Un grupo de aficionados a la radioafición se reúne en una colina a las afueras de Bristol, Reino Unido, y lanza al aire la pregunta «¿hay alguien ahí?» en código Morse. Tras unos instantes de silencio, una serie de puntos y rayas confirma que un operador a miles de kilómetros ha recibido la señal y comienza una conversación. Para el presidente de la European Network of Morse Clubs, ese contacto humano, establecido al transmitir hacia lo desconocido, constituye la «magia absoluta» de este sistema de comunicación.
El Morse, basado en señales cortas y largas, mantiene una comunidad activa que, según el responsable europeo del colectivo, atrae a personas jóvenes impulsadas por la curiosidad que «terminan enamorándose» de la práctica.

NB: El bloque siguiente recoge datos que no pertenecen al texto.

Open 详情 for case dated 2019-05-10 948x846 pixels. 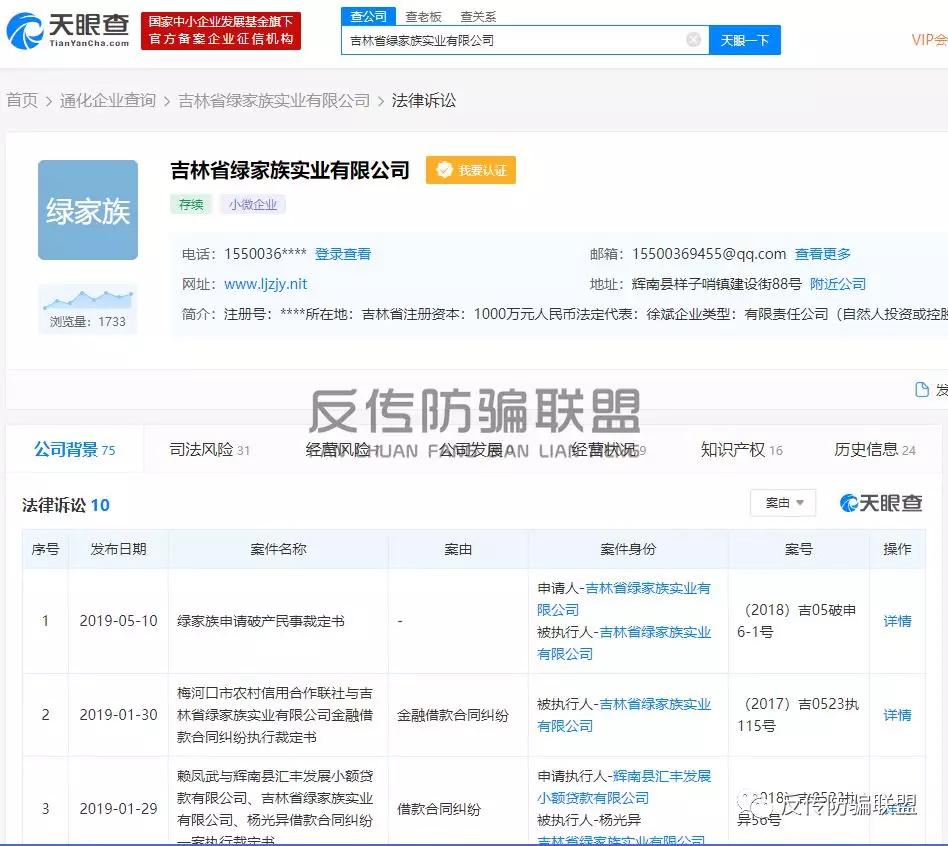pyautogui.click(x=897, y=621)
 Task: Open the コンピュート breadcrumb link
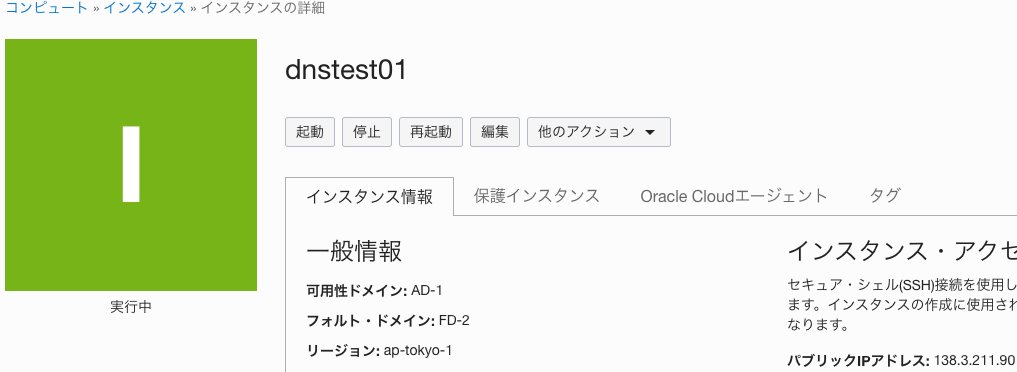(x=47, y=8)
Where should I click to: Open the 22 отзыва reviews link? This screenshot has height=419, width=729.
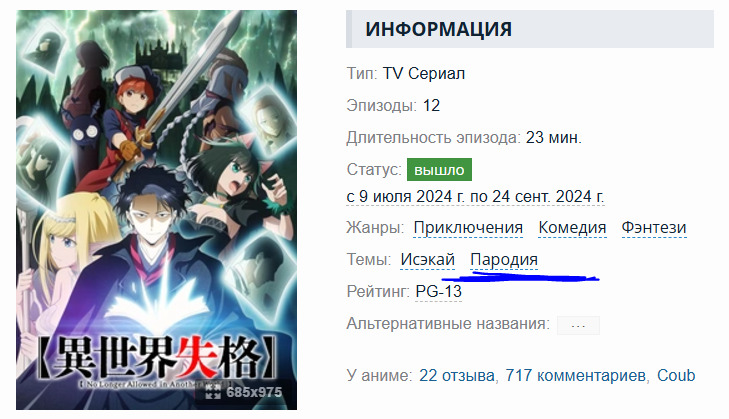coord(457,375)
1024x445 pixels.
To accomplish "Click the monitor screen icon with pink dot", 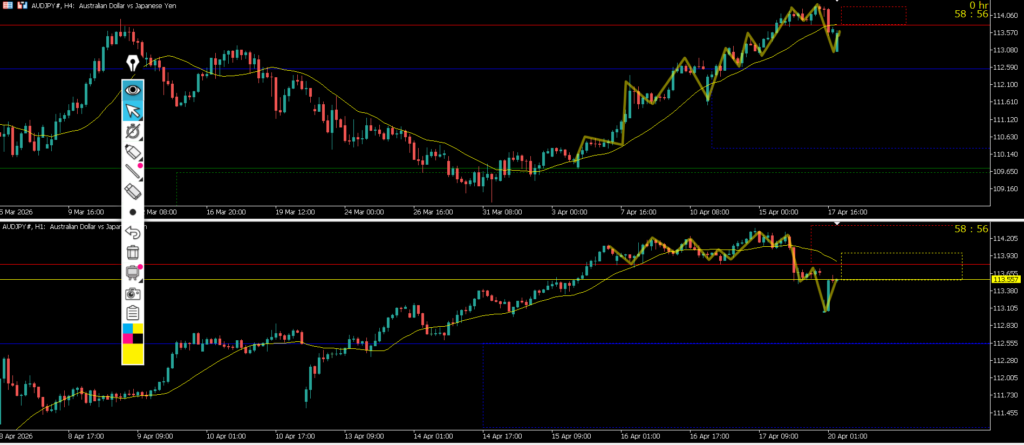I will pos(133,272).
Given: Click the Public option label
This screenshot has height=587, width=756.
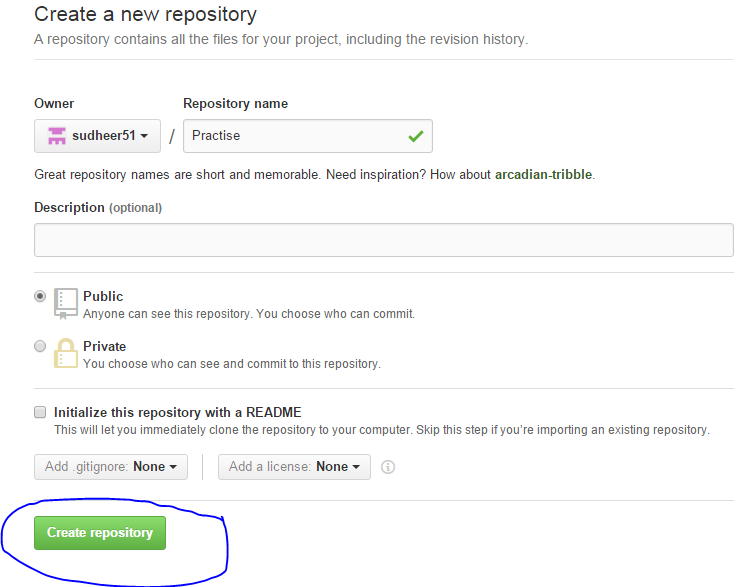Looking at the screenshot, I should click(103, 296).
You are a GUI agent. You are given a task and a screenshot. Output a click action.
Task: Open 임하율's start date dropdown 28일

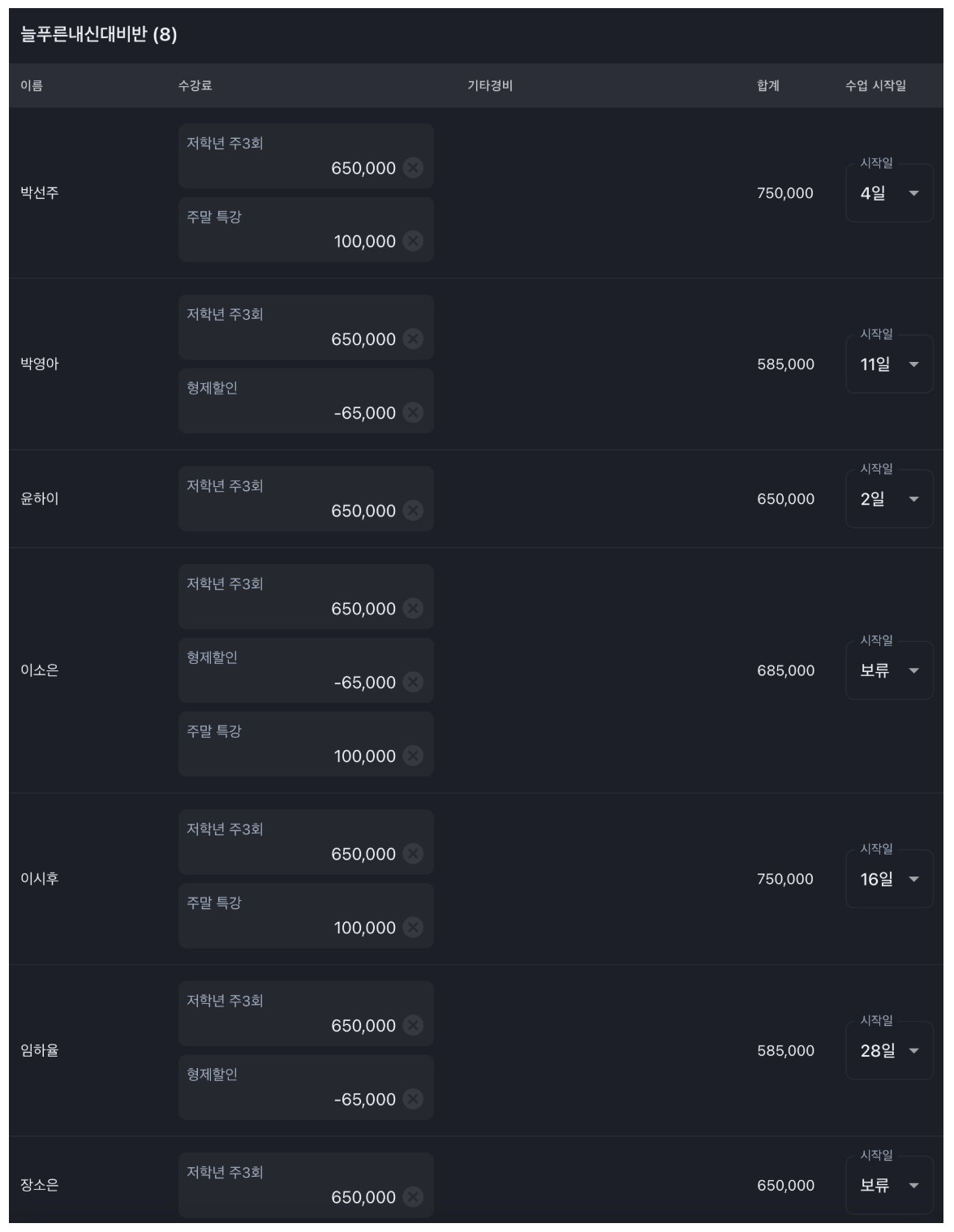tap(889, 1050)
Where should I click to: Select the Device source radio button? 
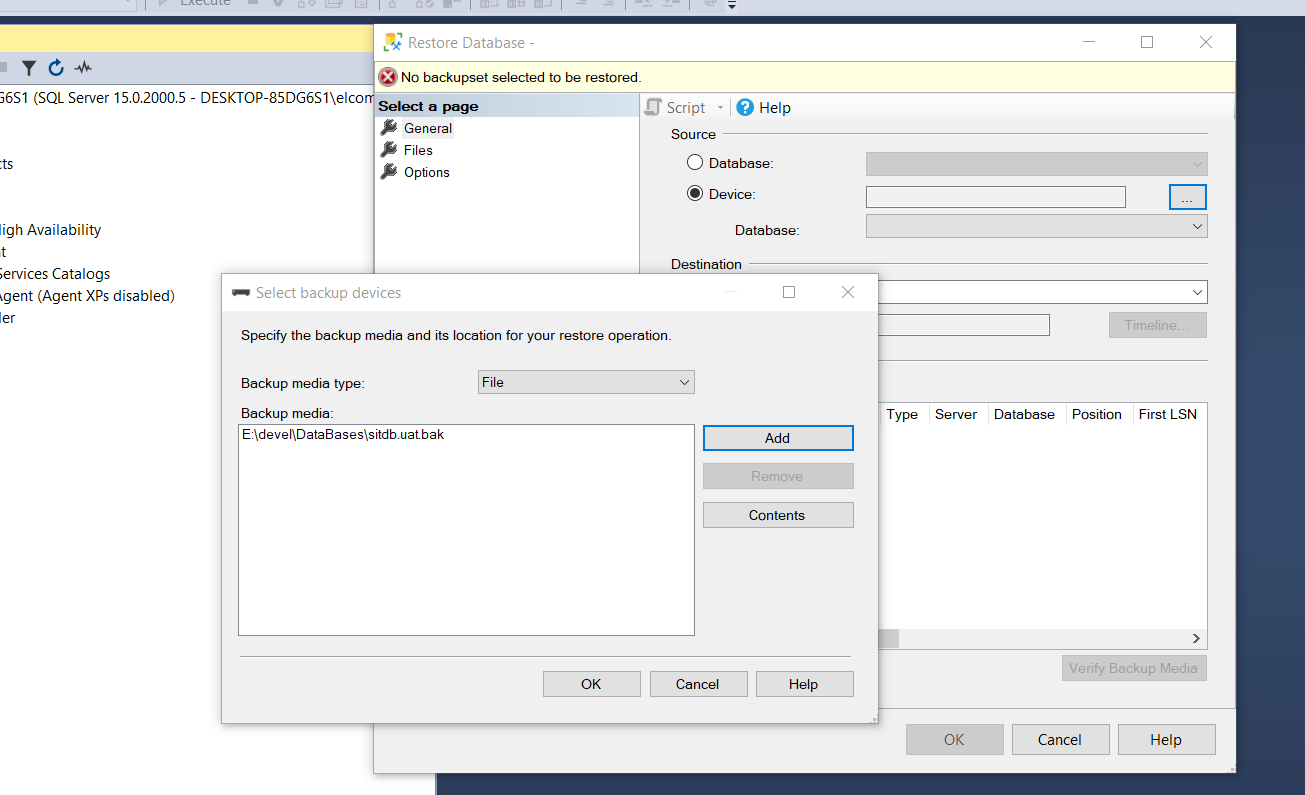point(695,194)
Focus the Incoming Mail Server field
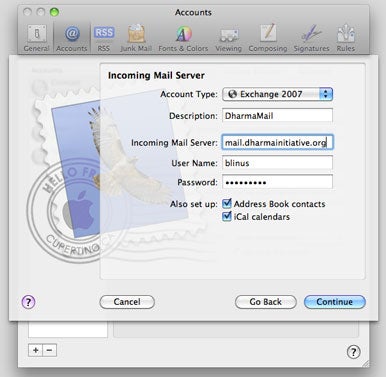This screenshot has height=377, width=386. pos(277,143)
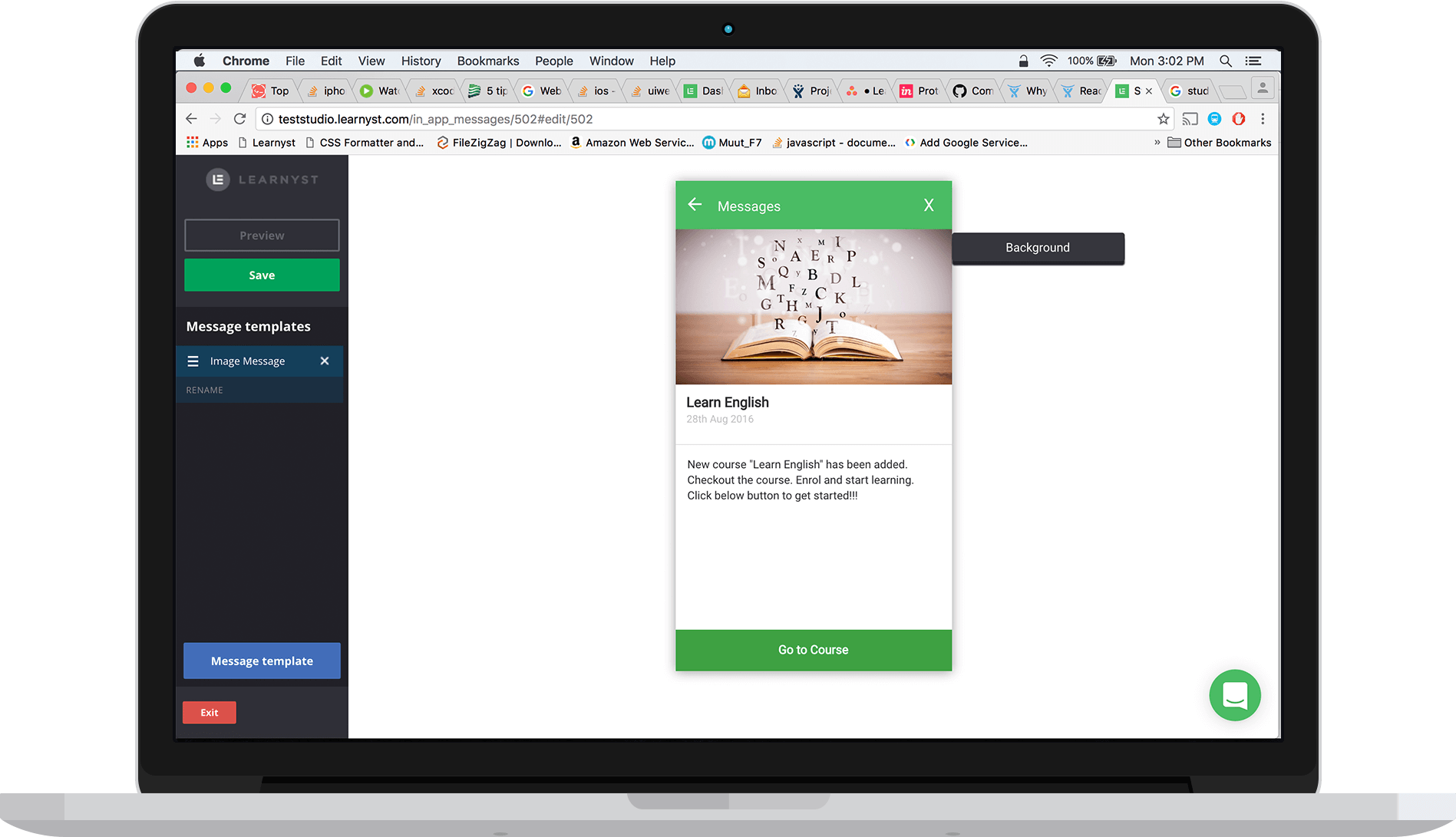The image size is (1456, 837).
Task: Remove the Image Message template
Action: tap(325, 361)
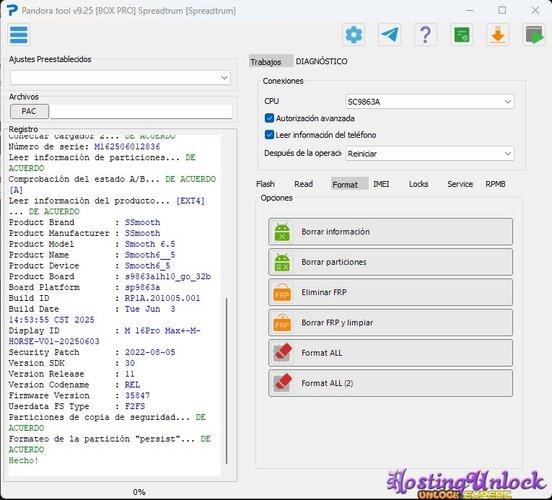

En Bristol, el Shirehampton Amateur Radio Club se reúne todos los viernes y está abierto a quien desee sumarse. Su presidente, Paul Roberts, lo define como «un club enorme y divertido» y un «hobby de descubrimiento» que le ha dado amistades de todo el mundo.
Algunos de sus miembros participan en el programa Parks on the Air (POTA), que recompensa con puntos los contactos realizados desde espacios naturales, e incluso organizan ascensiones a montañas. La integrante Chloe Barker explica que establecer comunicación con un país poco presente en las ondas genera una descarga de emoción que comparte con el resto del club. El Morse, una tecnología de más de 180 años, sigue así tejiendo lazos entre continentes gracias a una comunidad que, a pesar de la brecha digital, no deja de reinventarse.